Dunnet Bay (Sands), CC site, a bit expensive if non-member but fantastic - great facilities and world class beach - may close end of this week which would obviously be a problem  . Phone them on 01847821319. Agree that Durness and John O'Groats are good sites. Several others along north coast and CL's too. Have a great trip  

Jagman


----------



## Pyranha (Jul 4, 2006)

There's a nice site at Achnairn, at the bottom end of Loch Shin. We stopped there in the summer - it has showers (20p), laundry etc.

It looks a bit tired, but the owners were friendly and the cost for a MH was £10 with electricity.
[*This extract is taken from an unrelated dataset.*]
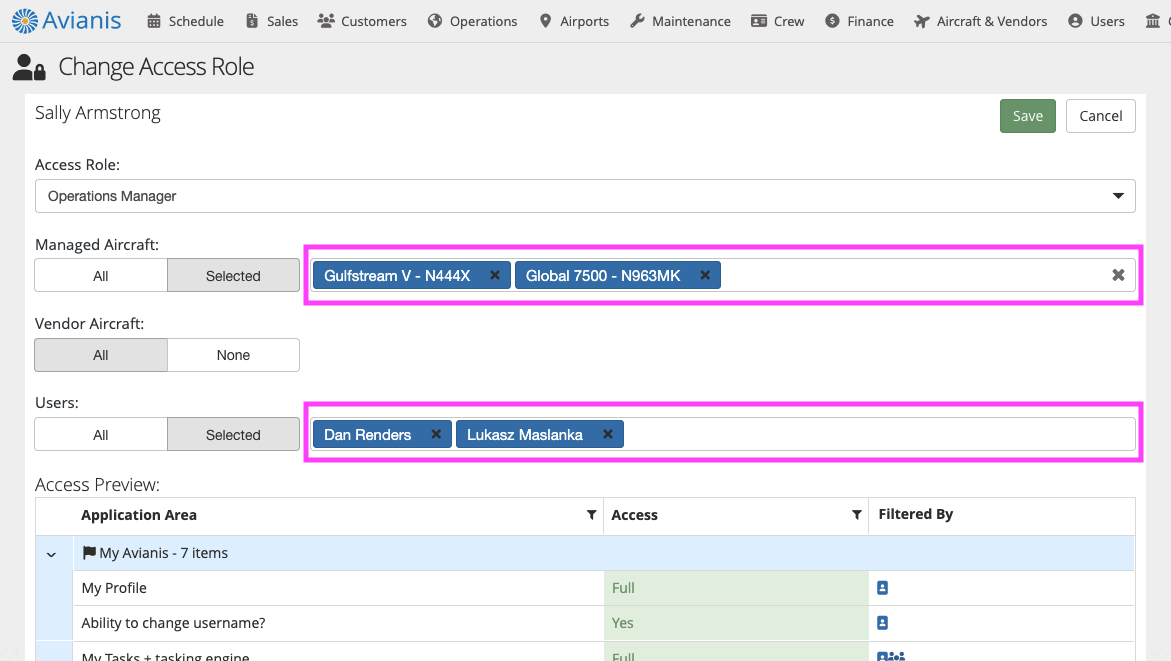
Task: Set Managed Aircraft to All
Action: (x=101, y=276)
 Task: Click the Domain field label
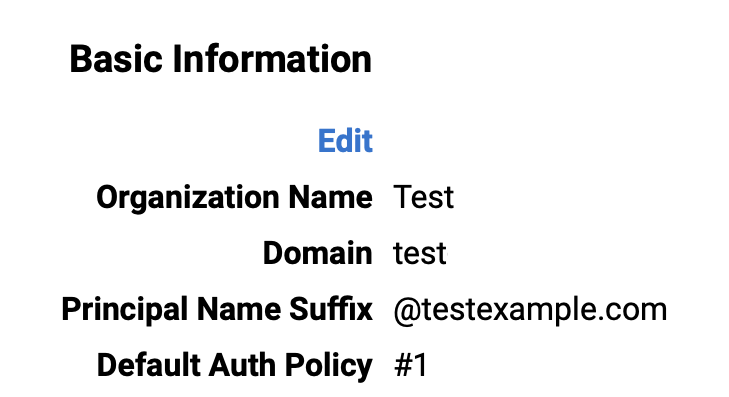(x=318, y=253)
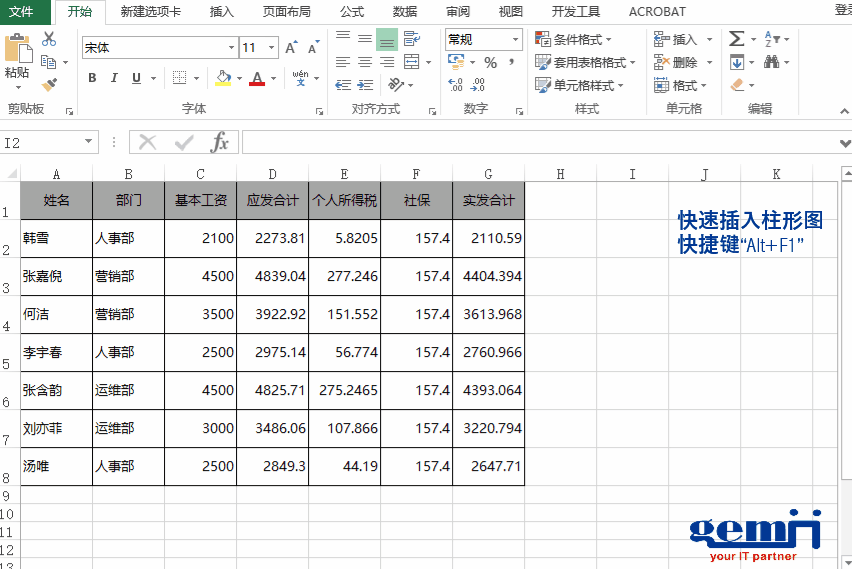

There are hardstandings, or there's a grass area.


----------



## sallytrafic (Jan 17, 2006)

Re my earlier post - by jumping you into the blog half way round I didn't draw your attention to the companion blog which names all the places we travelled through and gives links to all our campsites/wildcamps in the MHF data base.

Its a very long blog though - starts at Southampton.

Anyway at the end of each of the main blog parts there is a link to the companion blog.


----------



## Dunworkin (Dec 3, 2007)

Hi Andy,

We did the north of Scotland in June.

Scotland Blog

Didn't reckon much of John o Groats, so didn't try the camp site. We stayed in Thurso, nice site overlooking the sea, with supermarket and shops close by.

We also stayed at Sango Sands at Durness, which has good facilities, on site restaurant and limited shopping close by.

Dunworkin


----------